Proudly, I can say grouchy L.D. did not affect my spirit, mostly. True, I still have that lingering concern of being the odd one out; be it overdressed for a dinner party, too festive for Xmas Day or, as we speak of here, the only one dressed in costume, even when waiting for the train to Comic-Con or entering a Hallowe'en party. Yet, and far more importantly, that concern has never been overwhelming enough to alter my path. When the night is done, I have always had the best time!
If you have a Larry David in your life, ignore him, or her, and wear what you want. What I did learn in my fourteenth year, sartorially, was that I may have been, as a kindly gym teacher told me, "too grown up to wear certain things until you get to college". (I don't think she realized I was about to start college at sixteen.)

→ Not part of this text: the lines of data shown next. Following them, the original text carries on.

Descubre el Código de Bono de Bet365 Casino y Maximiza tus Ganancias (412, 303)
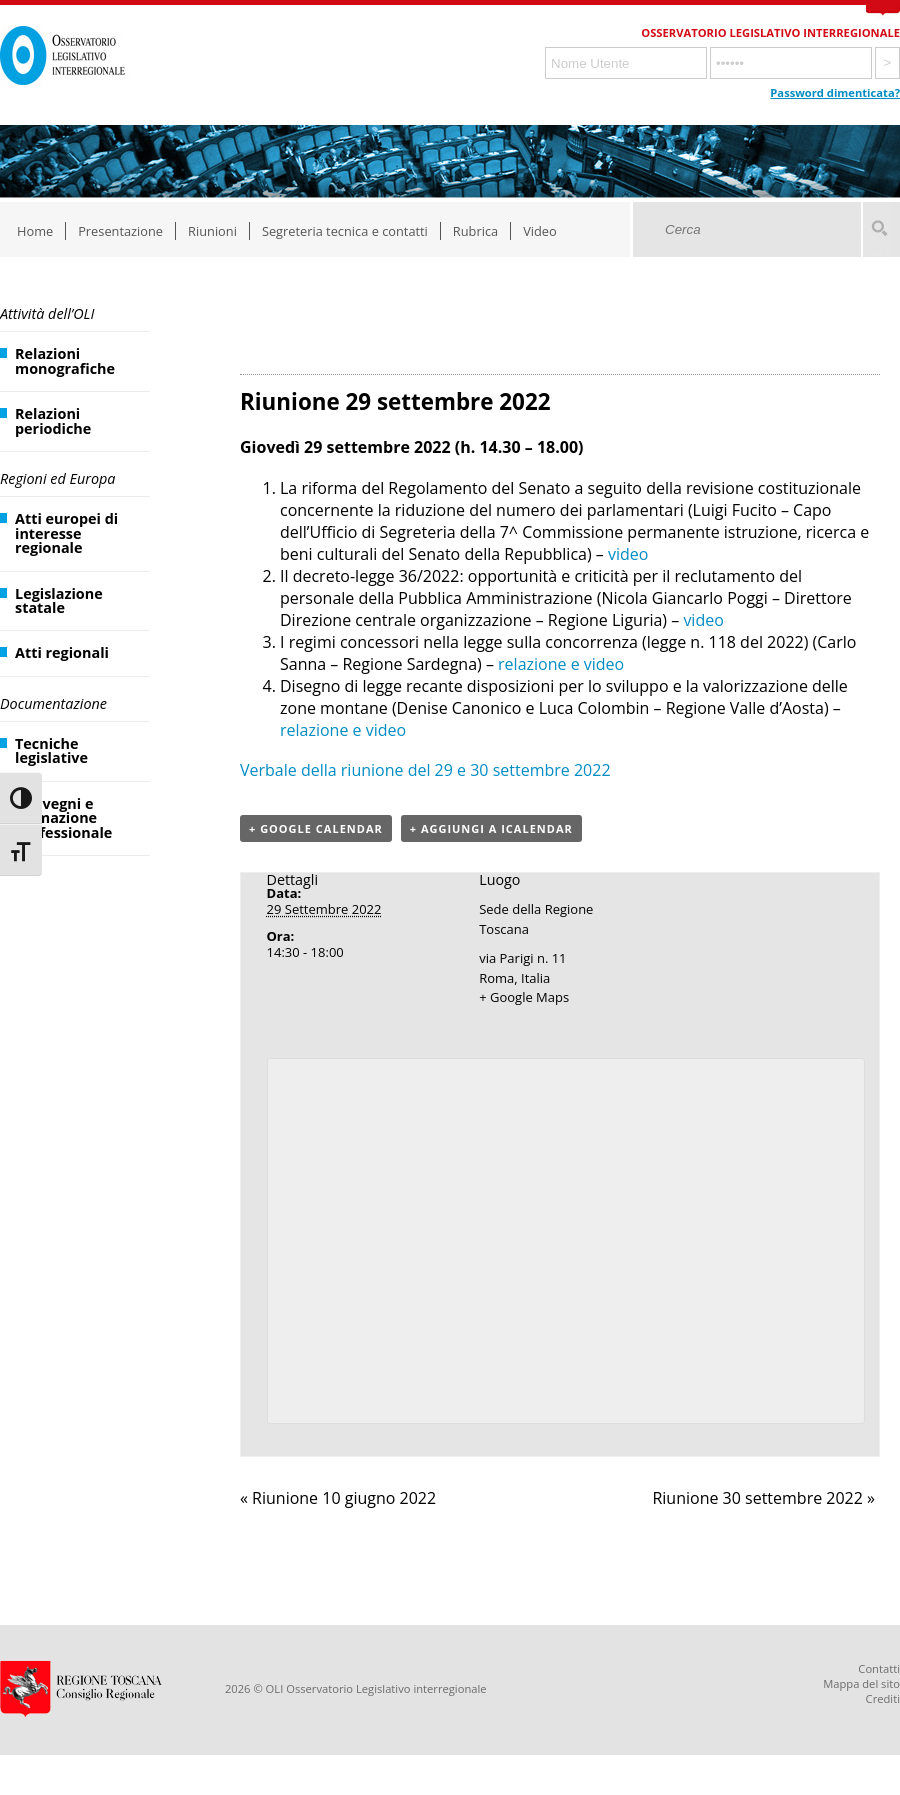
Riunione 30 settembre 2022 (763, 1498)
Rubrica (475, 231)
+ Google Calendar (316, 828)
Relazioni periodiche (53, 420)
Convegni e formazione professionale (63, 818)
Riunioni (212, 231)
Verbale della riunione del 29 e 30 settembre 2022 (425, 770)
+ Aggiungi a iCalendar (491, 828)
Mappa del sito (861, 1683)
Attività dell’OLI (47, 313)
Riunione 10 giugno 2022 (338, 1498)
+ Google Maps (524, 997)
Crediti (883, 1698)
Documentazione (53, 703)
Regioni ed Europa (57, 478)
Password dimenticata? (835, 92)
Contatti (879, 1668)
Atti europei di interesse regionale (66, 533)
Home (35, 231)
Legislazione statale (59, 600)
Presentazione (120, 231)
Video (540, 231)
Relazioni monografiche (65, 360)
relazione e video (561, 664)
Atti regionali (62, 652)
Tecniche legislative (51, 750)
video (628, 554)
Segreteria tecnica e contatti (345, 231)
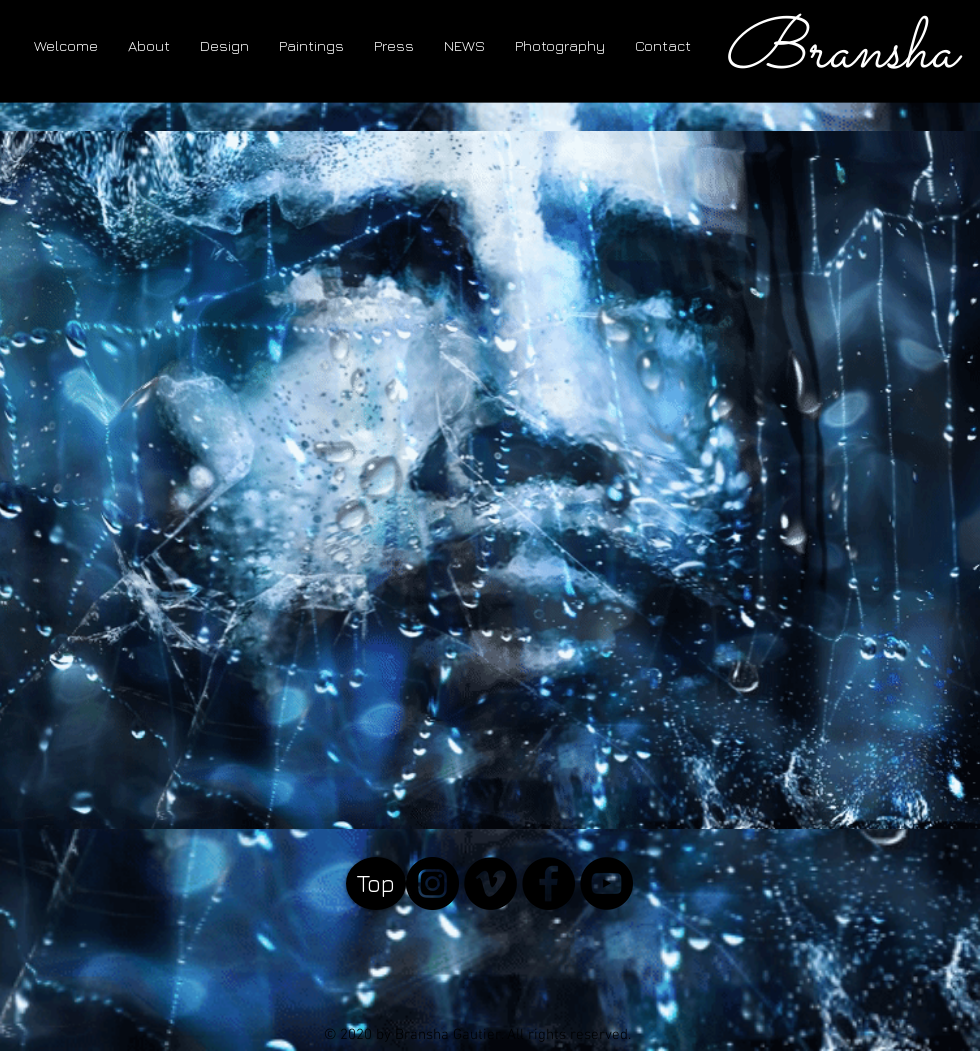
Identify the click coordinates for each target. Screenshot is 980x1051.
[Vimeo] (490, 883)
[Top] (376, 883)
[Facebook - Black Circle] (548, 883)
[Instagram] (432, 883)
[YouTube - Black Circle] (606, 883)
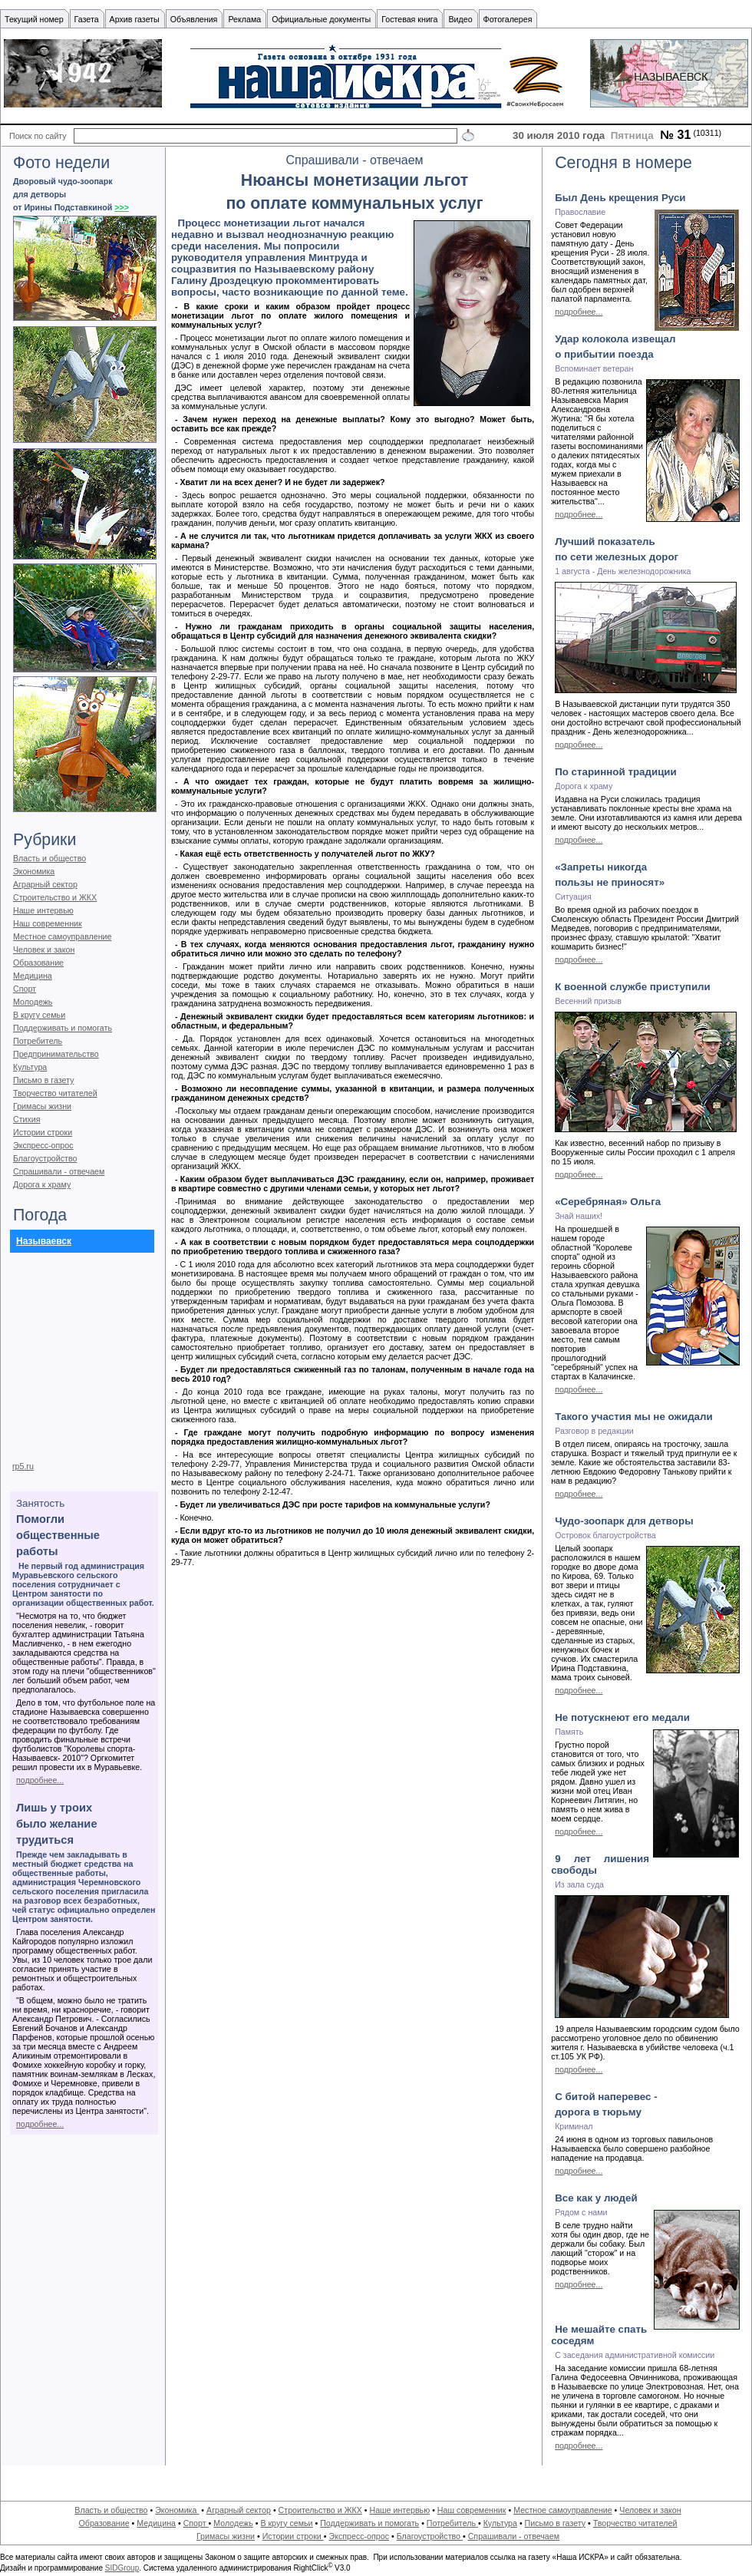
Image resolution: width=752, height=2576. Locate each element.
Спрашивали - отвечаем (58, 1171)
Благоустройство (45, 1158)
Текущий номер (34, 19)
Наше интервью (43, 910)
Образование (38, 962)
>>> (121, 207)
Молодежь (32, 1001)
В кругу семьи (39, 1014)
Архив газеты (135, 19)
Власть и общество (49, 858)
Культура (30, 1067)
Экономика (33, 871)
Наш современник (47, 923)
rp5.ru (23, 1466)
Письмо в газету (43, 1080)
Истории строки (42, 1132)
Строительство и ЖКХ (55, 897)
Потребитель (37, 1040)
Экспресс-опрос (43, 1145)
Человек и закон (43, 949)
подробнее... (40, 1780)
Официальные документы (321, 19)
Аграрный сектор (45, 884)
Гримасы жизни (42, 1106)
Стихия (27, 1119)
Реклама (244, 19)
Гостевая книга (409, 19)
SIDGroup (122, 2568)
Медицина (32, 975)
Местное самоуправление (62, 936)
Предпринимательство (56, 1053)
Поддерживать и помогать (62, 1027)
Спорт (24, 988)
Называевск (43, 1241)
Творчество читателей (55, 1093)
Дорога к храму (42, 1184)
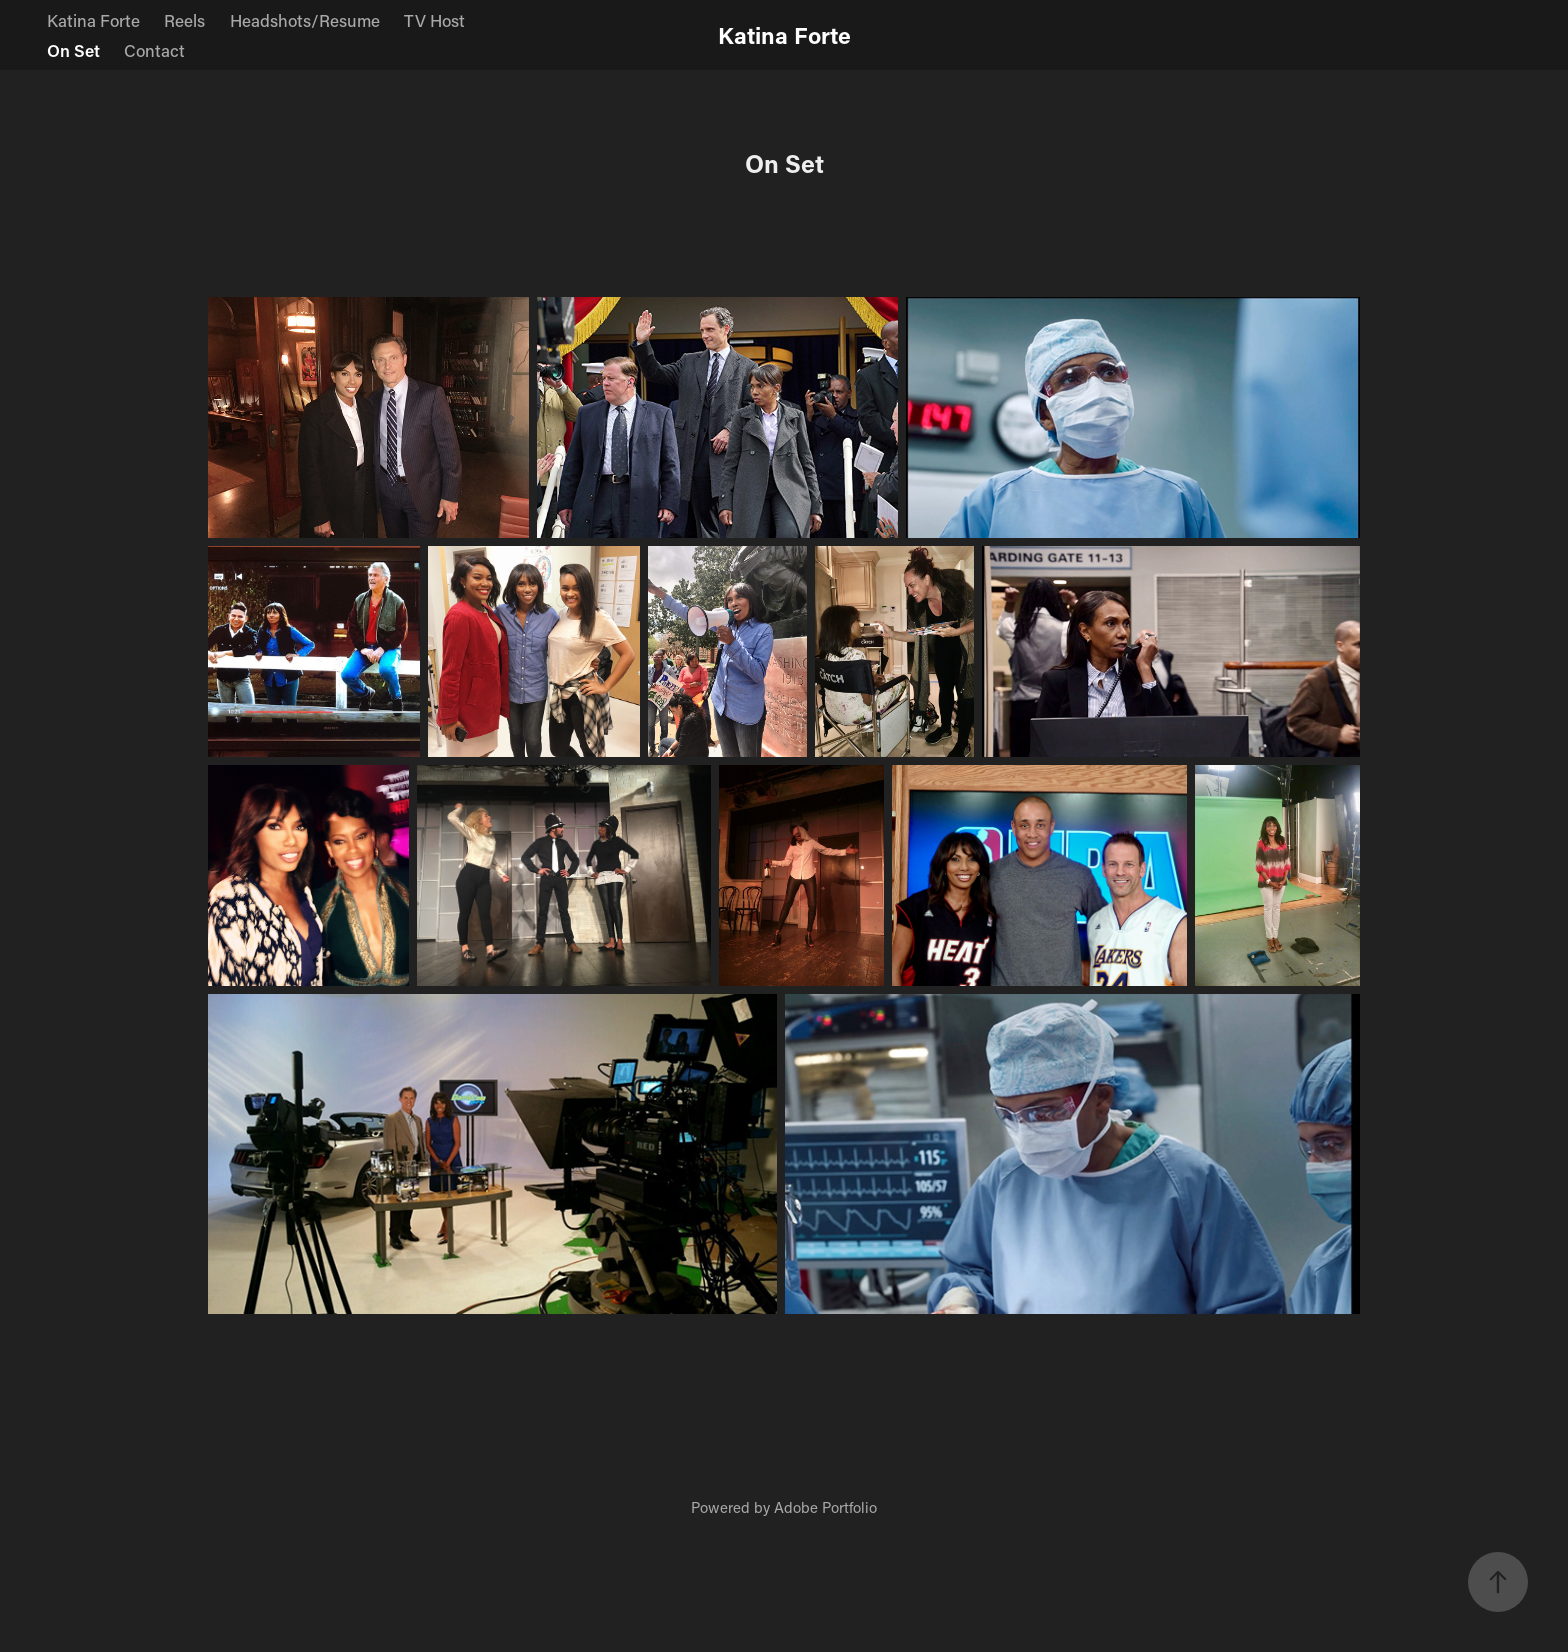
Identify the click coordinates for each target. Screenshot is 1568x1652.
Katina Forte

By eighteen, I was on the road to more detailed, sometimes obscure, media- and history-inspired costuming. That was the year of my first adult party, somewhere in Back Bay Newport Beach. There, I started out as Sophia Loren, outfitted beautifully in vintage, 1960s, Italian gear, only to realize nobody knew who I was. Mid-party, the hostess, a.k.a. Cleopatra, took me into her bedroom, dug a short, blonde wig out of her closet and said, "Here, be Marilyn. You have the tits for it."
Because, after all, Halloween is all about how your bewwbz look the best.
JennyPop's Halloween Costuming History
For general amusement and my own archval needs: costuming over the years, as best as Moi can recollect, from earliest to current. Why, you plead? IDK. Why not? I have space here.
- geisha
- rabbit
- Catwoman
- Polynesian dancer
- Laura Ingalls Wilder
- Nellie Oleson
- Mary Ann (Gilligan's Island)
- Victorian dance-hall girl
- Civil War nurse
- vintage witch (the costume that changed it all)
- Sophia Loren, then Marilyn Monroe (same party)
- Cinderella
- Roman ceturion
- Mozart
- Anne of Green Gables
- Puss in Boots (basically, Mozart, but with a bird skull necklace)
- Dorothy
- Sally Bowles (Cabaret)
- Abby Sciuto
- Louis XIV
- Mrs. Lovett
- Bellatrix Lestrange
- Louise Belcher
- Lydia Deetz
- Max Black (2BG)
- Maleficent
- Ichabod Crane (FOX's Sleepy Hollow version/Tom Mison)
- 17thC. cavalier
- glam pirate
- Slash
- Lucy Van Pelt (2020)
Note: Weirdly, not a Princess Leia, Wednesday Addams, Morticia Addams or Lily Munster anywhere in my history, save SDCC and WonderCon. Yet, that's another list ...
I love costumes. My dream growing up was always to have my own costume and prop shop.